When looking at the differences between X-Auth-Token vs Authorization headers, which is preferred?
Solution 1:
Authorization
is the primary header used by clients to authenticate against peers in HTTP as foreseen in RFC 7235. It is often linked to the Basic
authentication scheme as per RFC 7617, but that is not a given.
The Basic
scheme allows clients to provide a username-password-pair separated by a colon (:
) coded in Base64. It cannot be stressed enough that this is a transport coding that provides no real security benefits. E.g. the example given by you can trivially be 'decrypted' into Aladdin:open sesame
.
Through the IANA HTTP Authentication Scheme Registry (see also: RFC 7235, sec. 5.1) you will find the Bearer
scheme (defined in RFC 6750), which is closely tied to OAuth 2.0. X-Auth-Token
is pretty much providing a shortcut here as it (presumably) does not rely on either OAuth or the HTTP authentication framework.

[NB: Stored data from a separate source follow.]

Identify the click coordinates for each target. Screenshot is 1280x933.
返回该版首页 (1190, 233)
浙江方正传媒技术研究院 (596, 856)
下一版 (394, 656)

Please note that with X-Auth-Token
being an unregistered header, it is subject to no formal specification and its presence and content is always tied to a respective application. No general assumptions can be made on it.
Solution 2:
'Authorization: Basic ' means basic authentication, browser/client have to supply the username/password with each request.
In case of 'x-auth-token' user has to supply username/password for the first time and server returns a access-token in header field 'x-auth-token'. For further sessions this token is exchanged, not the username/password.